Spencer Horton
palmettoreport@gmail.com
(Rock Hill, S.C.) – The Catawba Nation’s annual cultural festival will return next month, after it was canceled the last two years due to the COVID-19 pandemic, and citizens of the nation are working to showcase traditional Catawba dances at the event.
“This is the return of the Yap Yè Iswà Festival after being closed for COVID,” dance instructor Kassidy Plyler said. “So, this is a really important day, because it’s a day to not only showcase Native American culture, but to show Catawba culture, which is not always the same as all Native American cultures.
“Some of our dances are traditionally just performed by Catawba people here on the reservation, some of our songs are in the Catawba language, which is only spoken here on the reservation. It’s basically a day to showcase who we are and that we’re still here and thriving,” Plyler said.
The festival, Nov. 19, also celebrates the history of the Catawba tribe and helps to bring the nation together for what is known as the Day of the River People.

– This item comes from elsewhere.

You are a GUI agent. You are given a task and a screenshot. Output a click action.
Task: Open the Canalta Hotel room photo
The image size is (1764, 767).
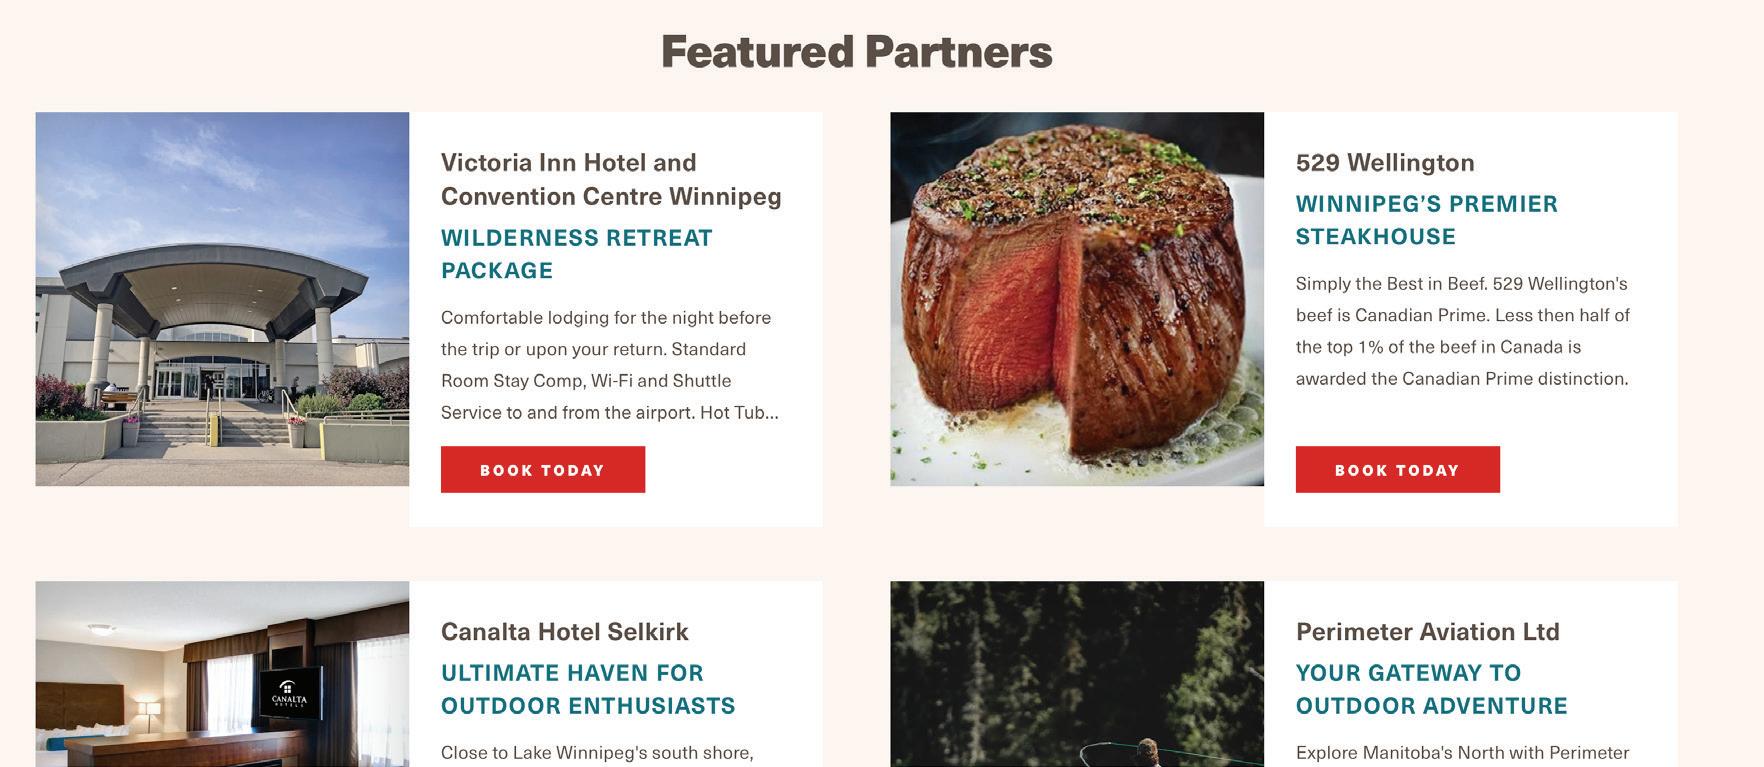click(x=222, y=674)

“The significance is really just about us getting together,” festival organizer Frankie Sanders said. “It’s just a space where we can all kind of get together and celebrate being Catawba.”

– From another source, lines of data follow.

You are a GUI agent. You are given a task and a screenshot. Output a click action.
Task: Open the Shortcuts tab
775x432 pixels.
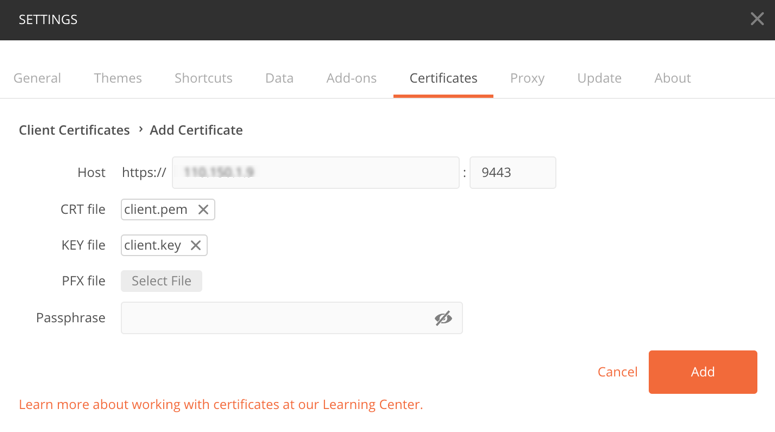point(203,78)
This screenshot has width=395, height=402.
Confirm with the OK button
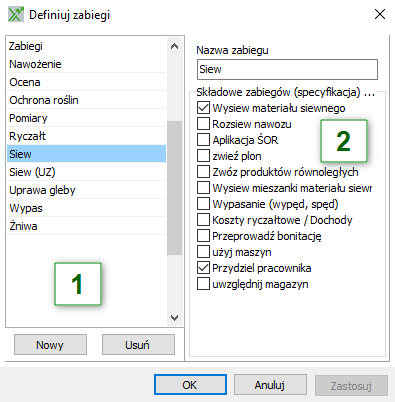click(x=190, y=385)
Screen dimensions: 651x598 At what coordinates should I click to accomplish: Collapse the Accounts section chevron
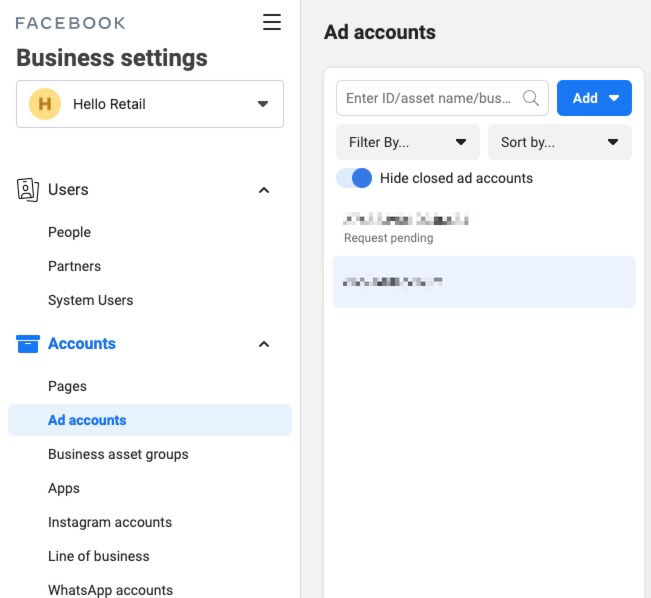coord(264,344)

Nation citizens are preparing for the festival by participating in dance classes at the Catawba Cultural Center and learning traditional dances that often imitate nature.

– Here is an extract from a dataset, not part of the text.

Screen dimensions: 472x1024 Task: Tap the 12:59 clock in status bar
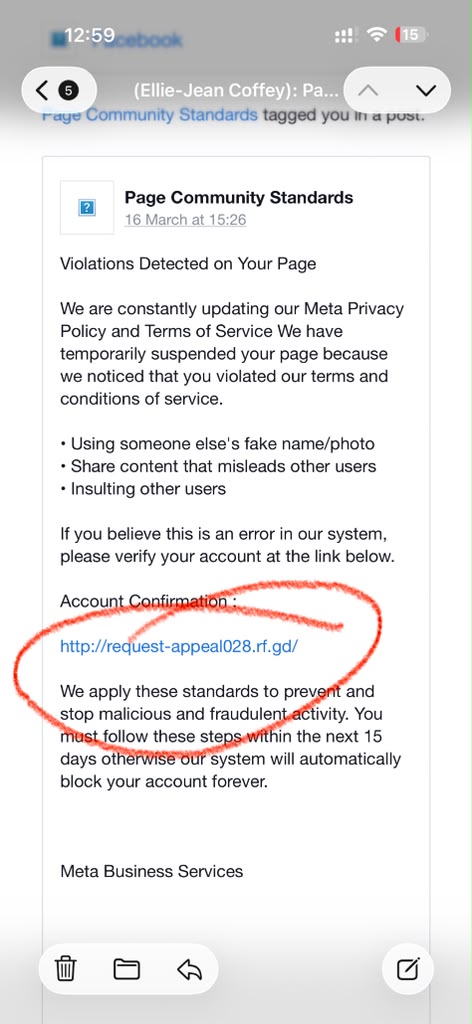point(90,35)
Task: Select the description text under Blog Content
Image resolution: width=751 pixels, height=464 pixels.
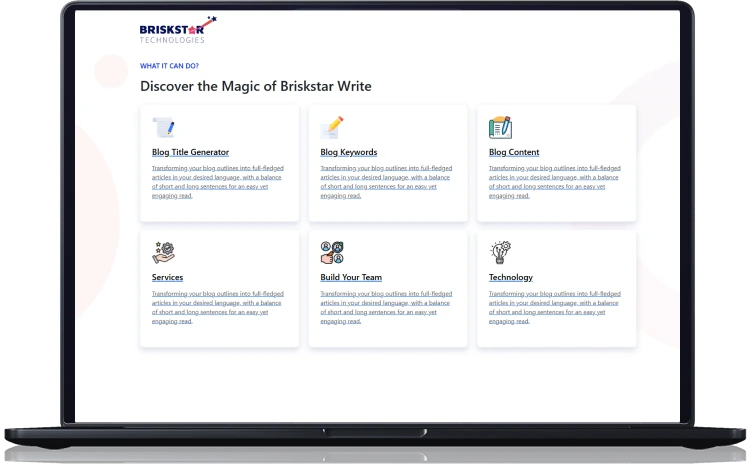Action: pos(554,182)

“So with the snake, you see us moving through the field as a snake would and the other is the wild goose dance, which is a traditional Catawba dance that is done here to imitate the migrational patterns of wild geese that fly through the area,” Plyler said.
“The significance of the hoop dance is travelers of the tribe, of the Catawba tribe, when they would travel, they would come back and they would do this dance for the people to show them what they would show on their journeys,” River Rogers, a Catawba citizen, said. “So, as you can see out there with the hoop dance, you would see things like birds and eagles and alligators and they would just, you know, show the people.”
Classes are open to any Catawba citizen who wishes to join and are held every Saturday at 11 a.m. All ages and genders are welcome.